## RECORDED DATA:
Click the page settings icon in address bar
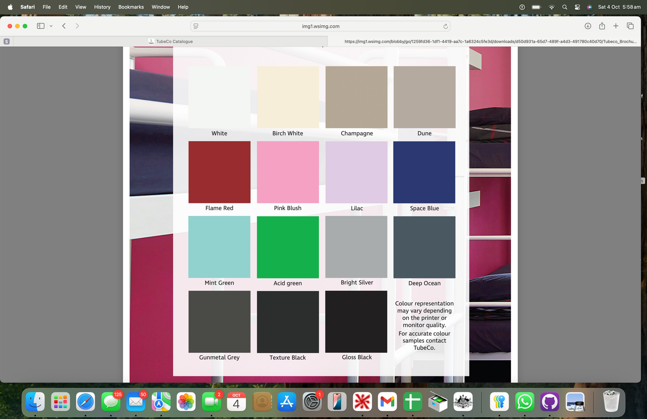Viewport: 647px width, 419px height. click(196, 26)
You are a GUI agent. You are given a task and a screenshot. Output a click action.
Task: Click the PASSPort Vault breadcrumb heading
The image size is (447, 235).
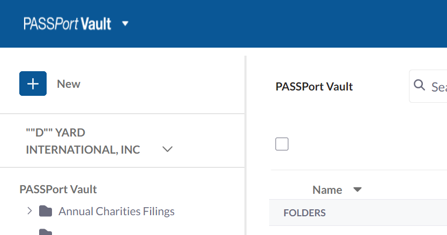(x=314, y=87)
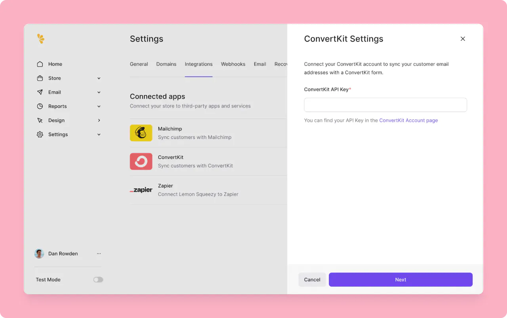Screen dimensions: 507x318
Task: Click the Next button
Action: (x=400, y=280)
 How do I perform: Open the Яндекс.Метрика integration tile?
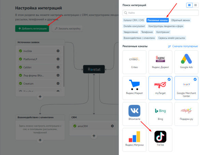coord(134,140)
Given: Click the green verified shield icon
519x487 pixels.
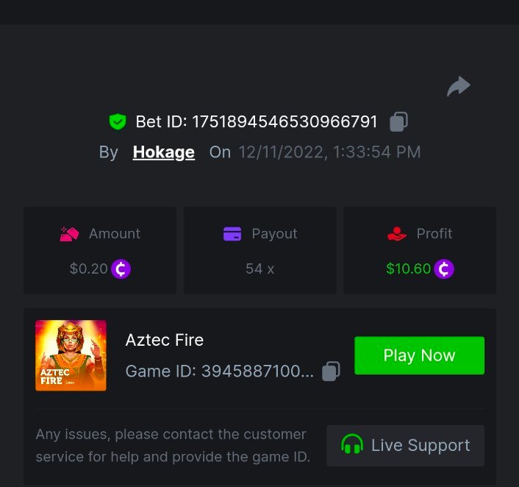Looking at the screenshot, I should point(117,121).
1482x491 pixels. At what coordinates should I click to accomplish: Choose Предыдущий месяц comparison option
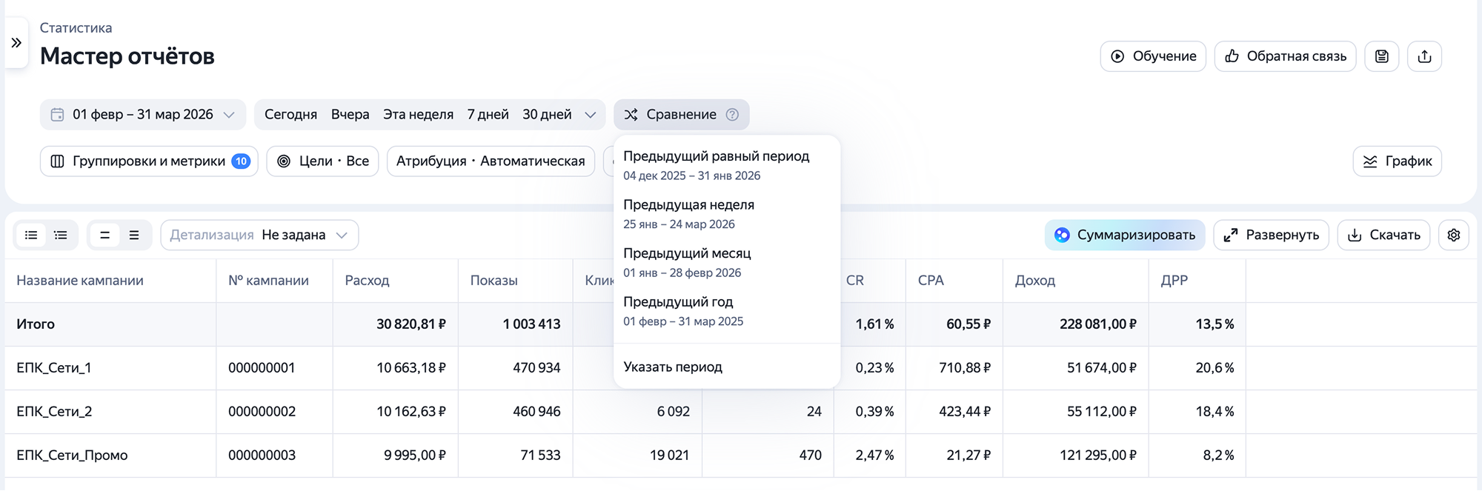click(727, 262)
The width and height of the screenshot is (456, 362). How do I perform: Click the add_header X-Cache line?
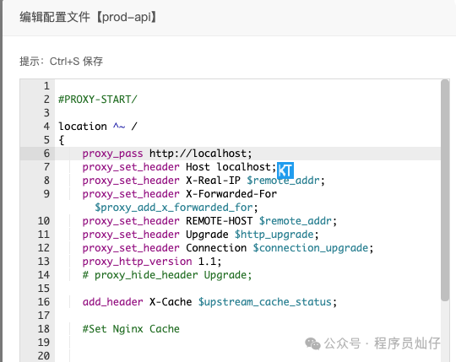[209, 302]
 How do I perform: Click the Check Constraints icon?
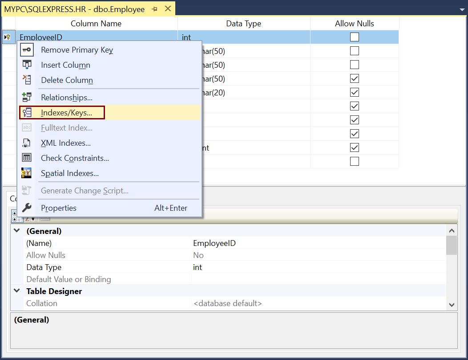pyautogui.click(x=27, y=158)
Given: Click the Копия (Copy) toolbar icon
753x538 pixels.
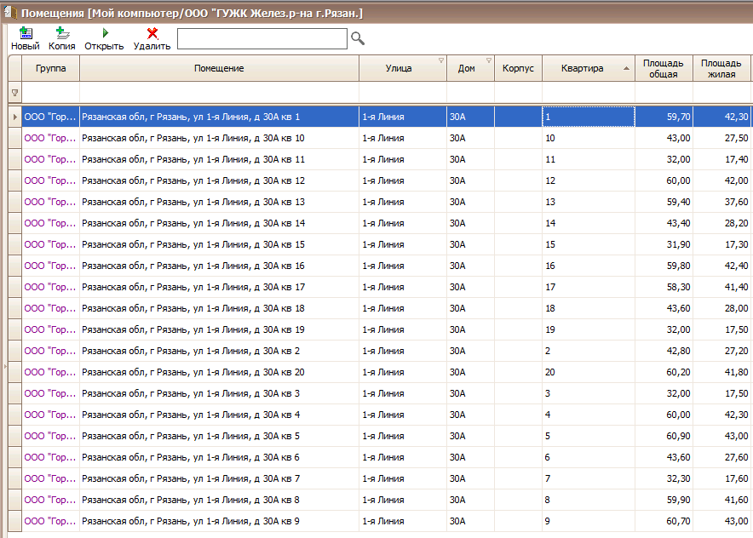Looking at the screenshot, I should pyautogui.click(x=61, y=34).
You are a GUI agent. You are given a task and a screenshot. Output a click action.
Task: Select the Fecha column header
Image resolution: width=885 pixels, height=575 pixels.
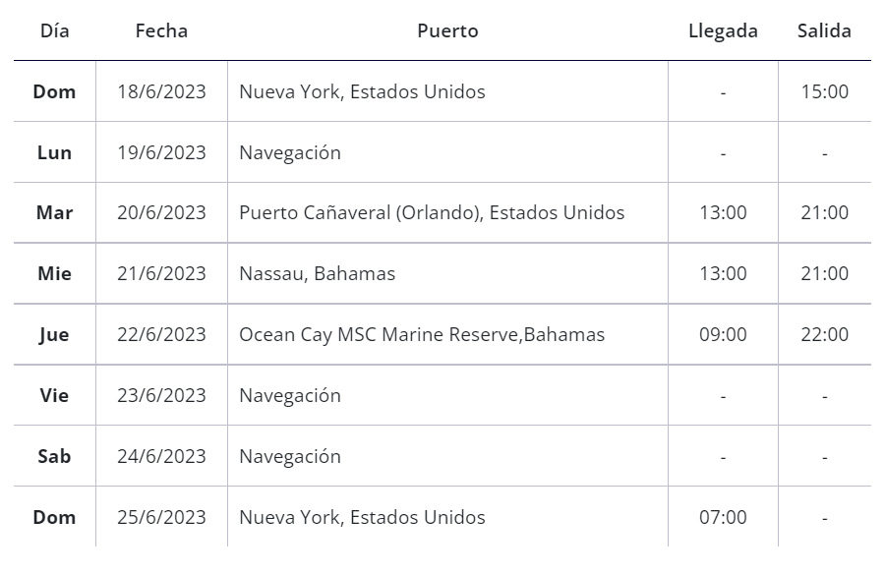click(161, 30)
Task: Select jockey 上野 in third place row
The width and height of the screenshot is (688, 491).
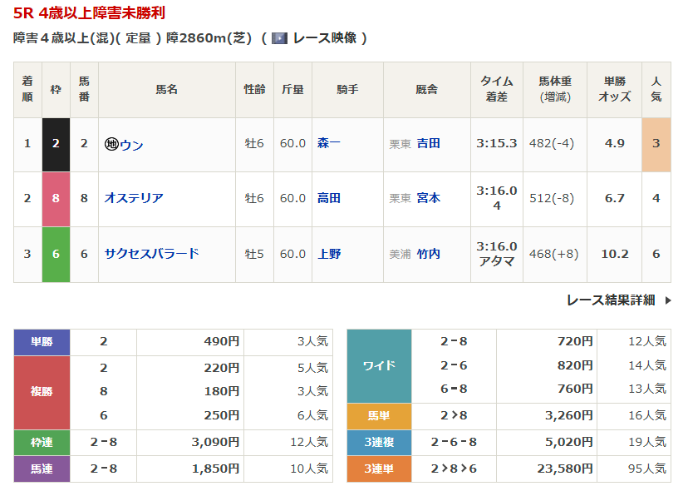Action: point(329,254)
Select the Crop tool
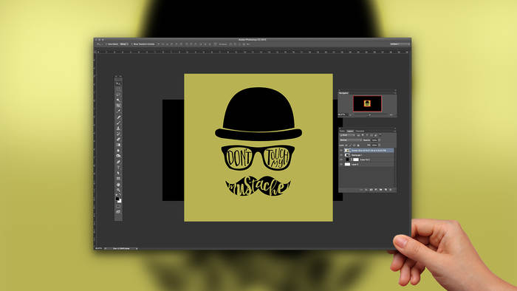The height and width of the screenshot is (291, 517). (x=118, y=106)
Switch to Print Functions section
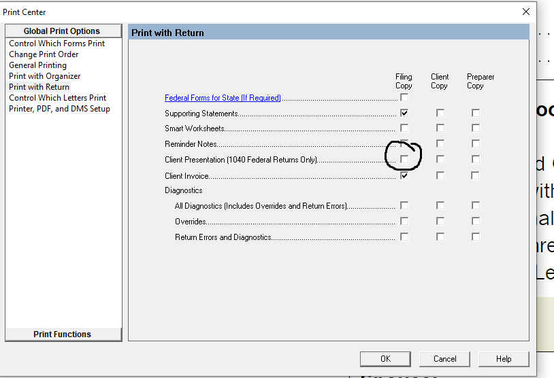The image size is (554, 378). click(63, 334)
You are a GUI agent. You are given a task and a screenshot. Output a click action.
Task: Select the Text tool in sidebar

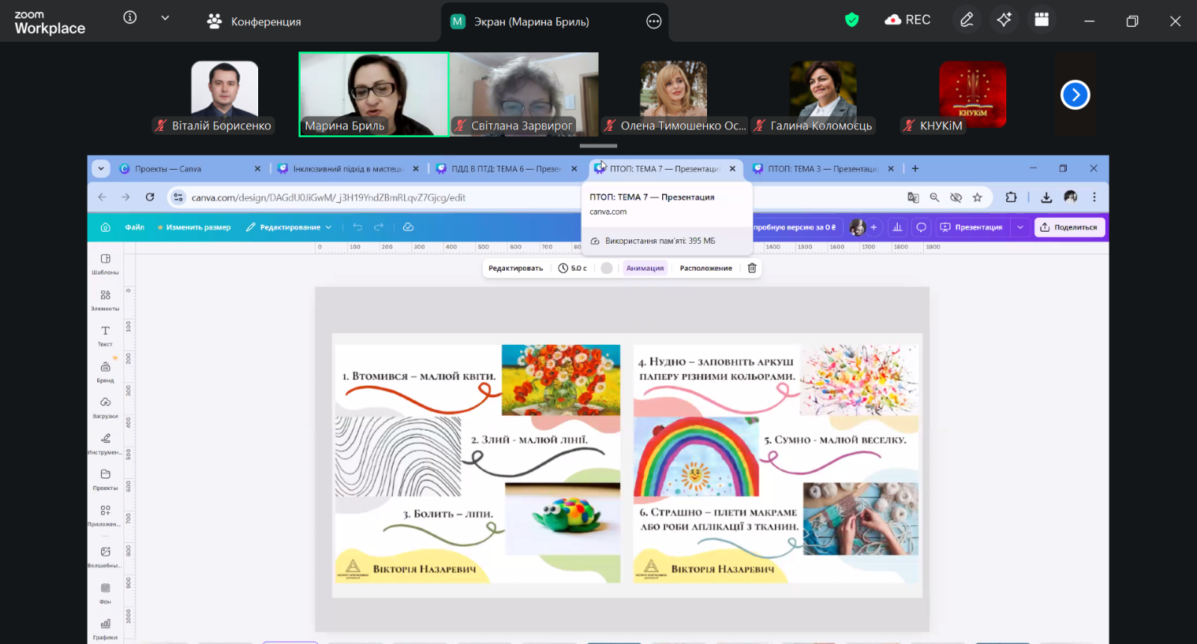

## EXERCISE DIRECTIONS:
Output the whole listing exactly. Pictures stay out.

## OUTPUT OF THE EXERCISE:
Click the page settings icon in address bar
Viewport: 647px width, 419px height. click(196, 26)
You are a GUI agent. You are given a task and a screenshot. Output a click action.
Task: Click the PASSPort Vault breadcrumb heading
The image size is (447, 235).
(x=314, y=87)
Screen dimensions: 507x318
Task: Click the Next button
Action: (x=400, y=280)
 How do I perform: Open the Яндекс.Метрика integration tile?
coord(134,140)
Given: Click the green verified shield icon
519x487 pixels.
Looking at the screenshot, I should point(117,121).
1482x491 pixels. At what coordinates should I click to accomplish: Choose Предыдущий месяц comparison option
click(727, 262)
The width and height of the screenshot is (456, 362). How do I perform: Click the add_header X-Cache line?
[209, 302]
 How do I perform: Click the Check Constraints icon?
pyautogui.click(x=27, y=158)
Given: Click the Копия (Copy) toolbar icon
753x538 pixels.
Looking at the screenshot, I should pyautogui.click(x=61, y=34).
You are a GUI agent. You are given a task and a screenshot. Output a click action.
Task: Select the Fecha column header
Image resolution: width=885 pixels, height=575 pixels.
click(161, 30)
Task: Select jockey 上野 in third place row
The width and height of the screenshot is (688, 491).
Action: point(329,254)
Select the Crop tool
The height and width of the screenshot is (291, 517). (x=118, y=106)
Switch to Print Functions section
The image size is (554, 378). click(63, 334)
You are a GUI agent. You are given a task and a screenshot. Output a click action.
Task: Select the Text tool in sidebar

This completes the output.